Browser Detection in Moodle

Published:

Once again I’ve been working away at adding new features to Zebra for Moodle 2. One of my big pushes, by request (though it’s been on my plate) is getting some sort of better support for Internet Explorer 7 and 8. Which is actually pretty tough since they don’t support @media queries at all.

One option was to re-work the media query order from mobile-first to desktop-first, but that’s not fun. So I decided to use respond.js. According to the author respond.js is:

A fast & lightweight polyfill for min/max-width CSS3 Media Queries (for IE 6-8, and more). The goal of this script is to provide a fast and lightweight (3kb minified / 1kb gzipped) script to enable responsive web designs in browsers that don’t support CSS3 Media Queries – in particular, Internet Explorer 8 and under.

Which was exactly what I wanted. I love not re-inventing the wheel. At first I just threw it in the javascripts_footer() array and called it a day (it worked!). But then I got to thinking, why should I make good users with modern browsers suffer having to load this javascript just to not run it? So I decided to sniff out the browser. At first I tried using IE conditionals (e.g. <!--[if lt IE 9]>blah blah blah…<![endif]-->) but it turns out those do not play nice with php at all and a switch just got too big too fast.

Then I was reminded that Moodle already does browser detection and that the value is stored in the body classes.
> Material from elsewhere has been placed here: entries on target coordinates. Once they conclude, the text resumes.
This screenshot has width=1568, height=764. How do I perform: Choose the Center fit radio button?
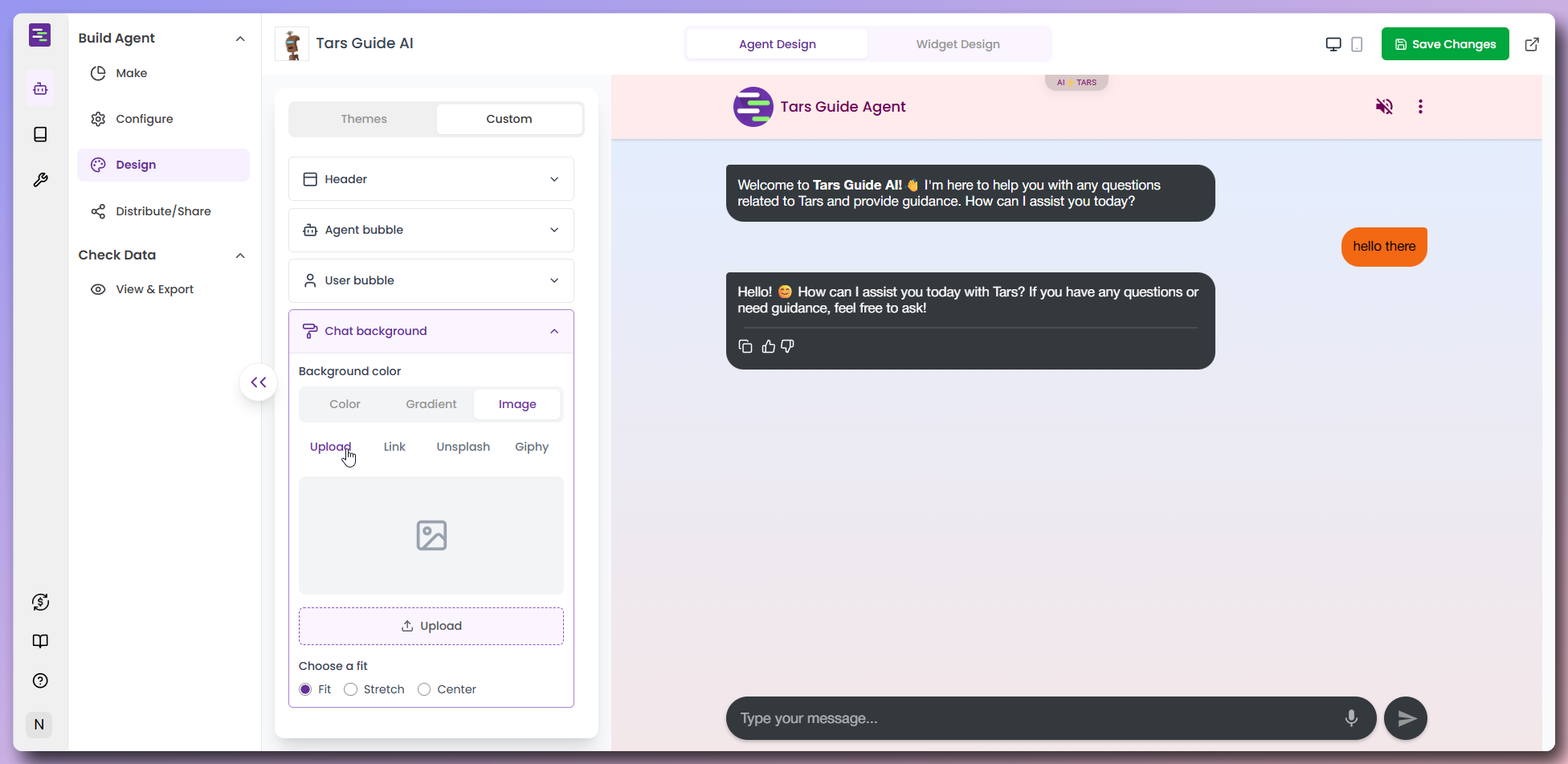pos(424,689)
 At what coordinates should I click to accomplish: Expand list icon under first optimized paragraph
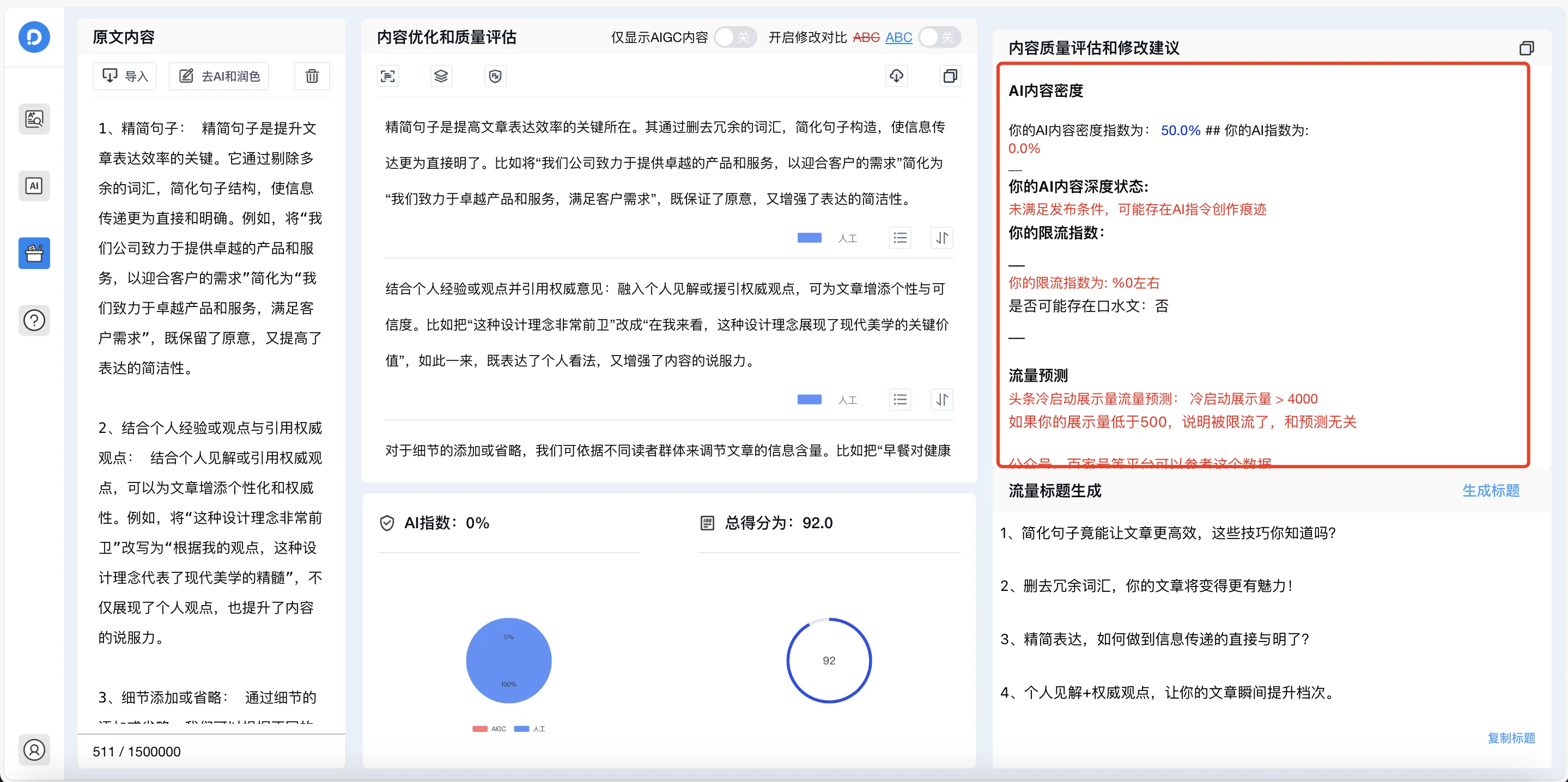click(x=900, y=238)
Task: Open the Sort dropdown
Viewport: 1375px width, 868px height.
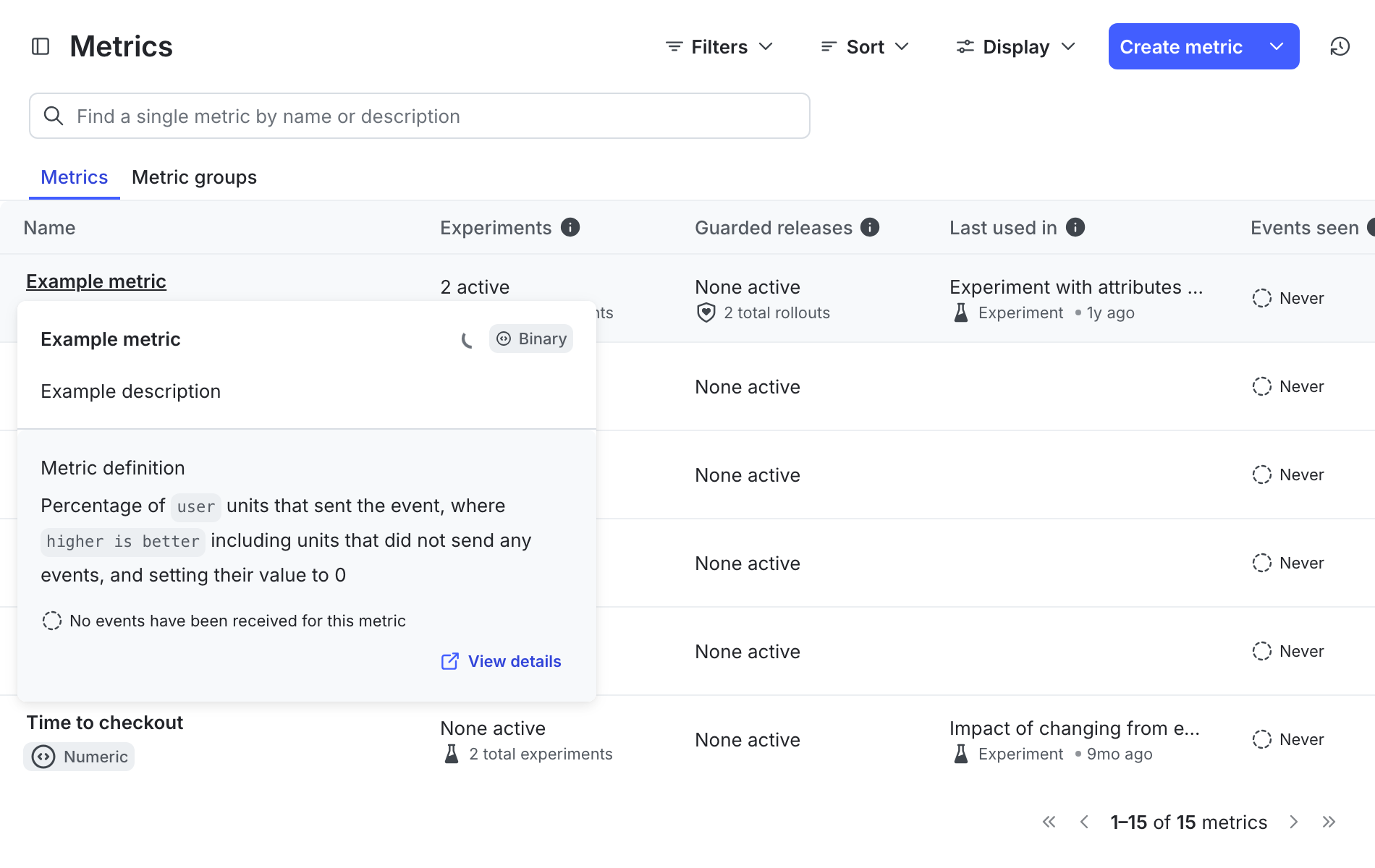Action: click(865, 47)
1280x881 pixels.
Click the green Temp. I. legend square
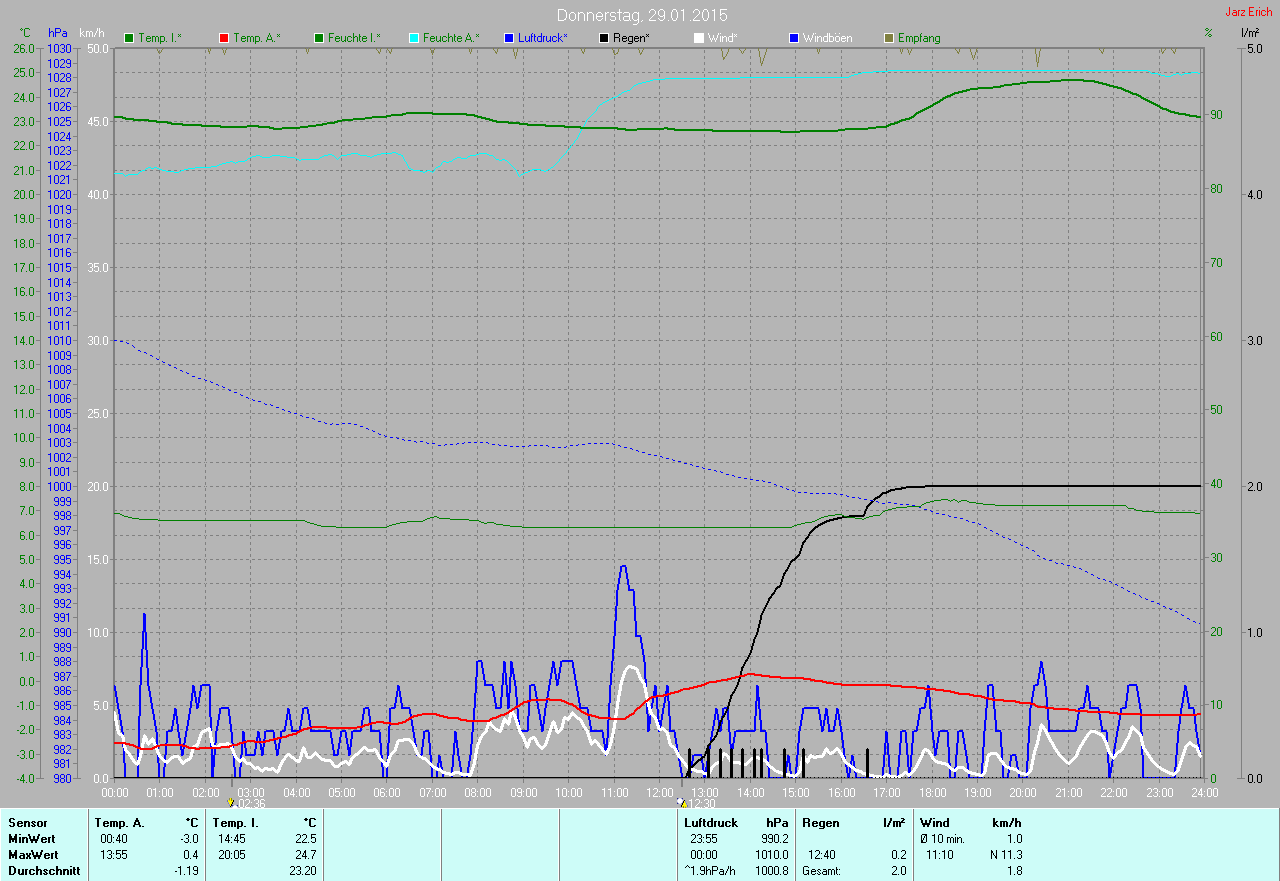coord(129,38)
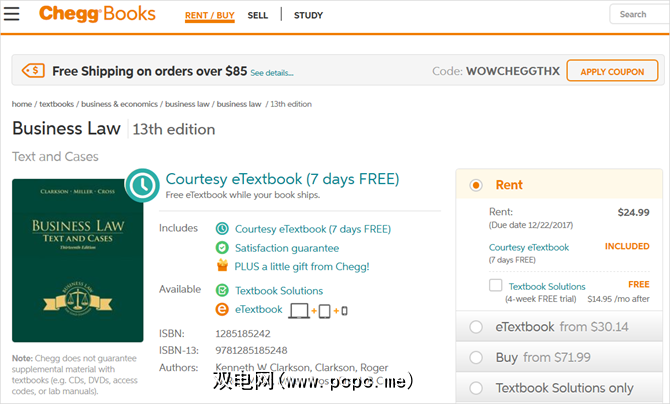This screenshot has width=670, height=404.
Task: Switch to the SELL tab
Action: click(x=257, y=15)
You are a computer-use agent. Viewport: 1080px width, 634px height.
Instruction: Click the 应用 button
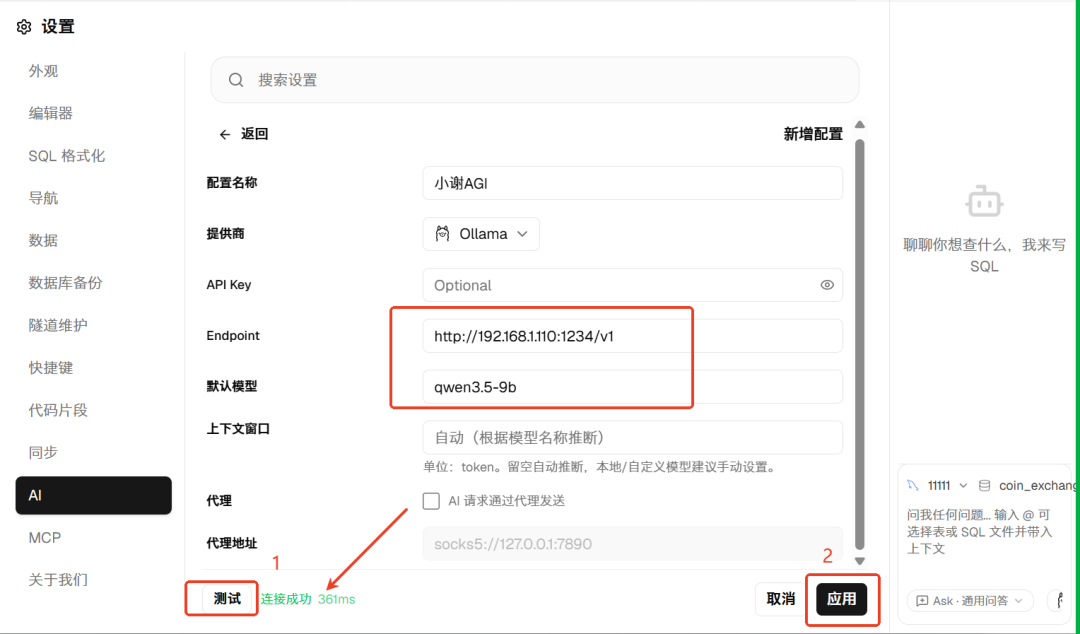click(x=842, y=599)
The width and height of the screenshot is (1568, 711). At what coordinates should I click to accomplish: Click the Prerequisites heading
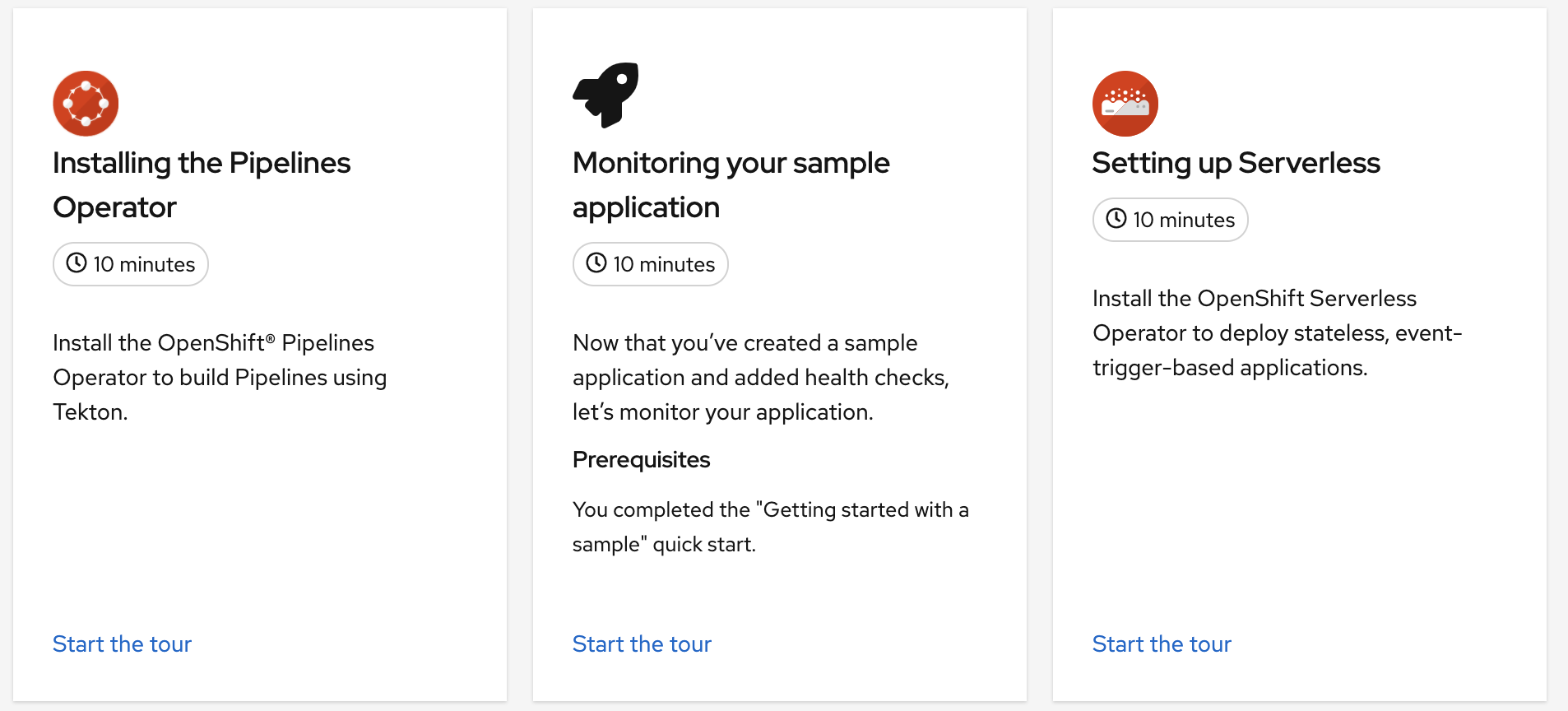pos(641,460)
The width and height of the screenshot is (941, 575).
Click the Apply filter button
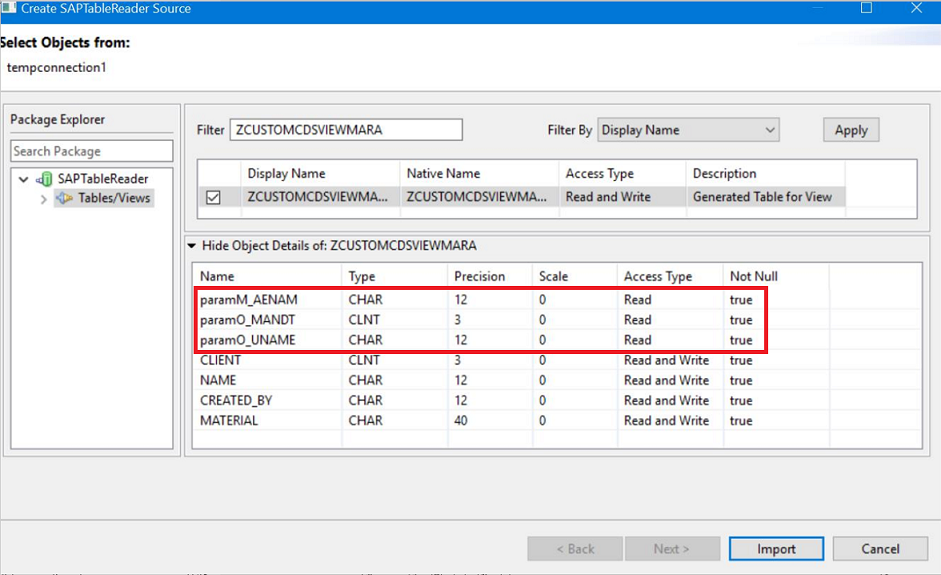point(851,130)
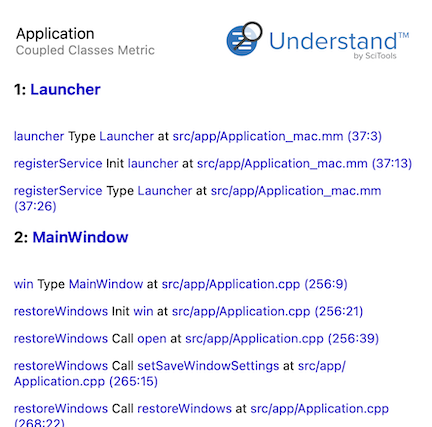Image resolution: width=432 pixels, height=427 pixels.
Task: Open src/app/Application.cpp (256:9) location link
Action: (x=254, y=284)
Turns out that Moodle actually stores two values: IE and IE# where # is the version (7, 8, etc…). With that knowledge it was fairly simple to serve respond.js to only those users. All I had to do was add the code to my page layout(s). In this example the variable $userespond is simply a value stored from the theme settings page – so an administrator can turn it off entirely.

// general.php
if ($userespond == 1) {
    $usingie = strpos($PAGE->bodyclasses, 'ie ie');
    $usingie9 = strpos($PAGE->bodyclasses, 'ie9');
    if (($usingie !== false) && ($usingie9 === false)) {
        $PAGE->requires->js('/theme/zebra/javascript/respond.js');
    }
}

That was pretty easy. So then I decided to do the same thing to load Chrome Frame as another option. In this example there are two variables. The first is $usecf which does the same thing as $userespond above, and the second is a max version of IE to target. So if you set it to “7” users on IE8 won’t see a prompt to install. The default is 6 by the way, and this is about as much “compatibility” as I plan to add for this theme with IE6.

// general.php
<?php if ($usecf == 1) {
    $ieversion = strpos($PAGE->bodyclasses, $cfmaxversion);
    if ($ieversion !== false) {
        $PAGE->requires->js(new moodle_url('http://ajax.googleapis.com/ajax/libs/chrome-frame/1/CFInstall.min.js')); ?>
        <script>
            //<![CDATA[
                window.attachEvent('onload',function(){CFInstall.check({mode:'overlay'})})
            //]]>
        </script>
    <?php }
}

Then I remembered that for a while now I’ve had a javascript included in the footer that only fixes a viewport re-flow error on iOS, and I figured I should target that the same way. Unfortunately Moodle doesn’t store that information as easily, but it’s pretty straight forward information to get, since there are only three devices that use iOS.

// general.php
if (preg_match('/iPhone|iPod|iPad/i', $_SERVER['HTTP_USER_AGENT'])) {
    $PAGE->requires->js('/theme/zebra/javascript/iOS-viewport-fix.js');
}

There, now I feel a lot better for all the Firefox (or Opera?) users out there. Instead of downloading and evaluating three javascripts that would do nothing on your browser, you get nothing! Now, I am fully aware that browser detection is not a great practice, for starters any one can change their user-agent and none of this would work. But, all 3 of these scripts are attempts at preventing degradation so if they don’t run the worst that happens is the user’s browser is as broken as it would have been if I hadn’t included the scripts at all.